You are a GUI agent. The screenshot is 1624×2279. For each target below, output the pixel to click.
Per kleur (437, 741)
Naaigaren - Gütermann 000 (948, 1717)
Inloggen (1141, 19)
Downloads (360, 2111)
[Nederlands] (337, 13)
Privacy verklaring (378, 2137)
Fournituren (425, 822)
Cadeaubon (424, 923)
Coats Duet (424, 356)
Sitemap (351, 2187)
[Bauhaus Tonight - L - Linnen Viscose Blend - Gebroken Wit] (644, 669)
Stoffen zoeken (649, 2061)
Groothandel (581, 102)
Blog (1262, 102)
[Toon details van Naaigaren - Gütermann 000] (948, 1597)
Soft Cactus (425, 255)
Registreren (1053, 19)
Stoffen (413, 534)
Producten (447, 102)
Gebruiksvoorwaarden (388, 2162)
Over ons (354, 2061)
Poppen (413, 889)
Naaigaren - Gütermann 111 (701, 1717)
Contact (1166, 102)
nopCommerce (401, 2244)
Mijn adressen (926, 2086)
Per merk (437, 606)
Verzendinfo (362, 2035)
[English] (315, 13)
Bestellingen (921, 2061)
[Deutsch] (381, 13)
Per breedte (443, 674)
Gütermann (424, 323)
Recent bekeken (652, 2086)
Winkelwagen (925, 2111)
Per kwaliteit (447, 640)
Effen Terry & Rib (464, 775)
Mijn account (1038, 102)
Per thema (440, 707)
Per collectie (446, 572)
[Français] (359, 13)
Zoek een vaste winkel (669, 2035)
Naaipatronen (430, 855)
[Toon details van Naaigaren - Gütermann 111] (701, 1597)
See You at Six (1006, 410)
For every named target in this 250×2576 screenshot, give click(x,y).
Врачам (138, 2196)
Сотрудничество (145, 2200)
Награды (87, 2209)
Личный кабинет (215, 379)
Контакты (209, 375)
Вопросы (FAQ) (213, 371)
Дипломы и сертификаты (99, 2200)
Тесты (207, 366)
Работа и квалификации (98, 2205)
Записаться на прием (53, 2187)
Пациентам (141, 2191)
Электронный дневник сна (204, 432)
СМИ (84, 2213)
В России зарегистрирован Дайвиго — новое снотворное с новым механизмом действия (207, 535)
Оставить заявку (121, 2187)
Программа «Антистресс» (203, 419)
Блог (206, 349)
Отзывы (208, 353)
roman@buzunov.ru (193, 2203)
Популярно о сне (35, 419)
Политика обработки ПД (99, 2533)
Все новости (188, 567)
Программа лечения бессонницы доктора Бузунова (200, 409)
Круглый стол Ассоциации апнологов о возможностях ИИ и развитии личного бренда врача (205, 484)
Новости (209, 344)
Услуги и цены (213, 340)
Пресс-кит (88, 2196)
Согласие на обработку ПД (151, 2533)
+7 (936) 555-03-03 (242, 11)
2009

__________

◆ REQUIRED ACTION
Copy all lines of the records that have the string "click" in them.

◆ REPLY TO THE TASK
You are a GUI agent. The screenshot is 1624×2279. For each target below, output the pixel to click.
For every named target in this 250×2576 screenshot, give click(x,y).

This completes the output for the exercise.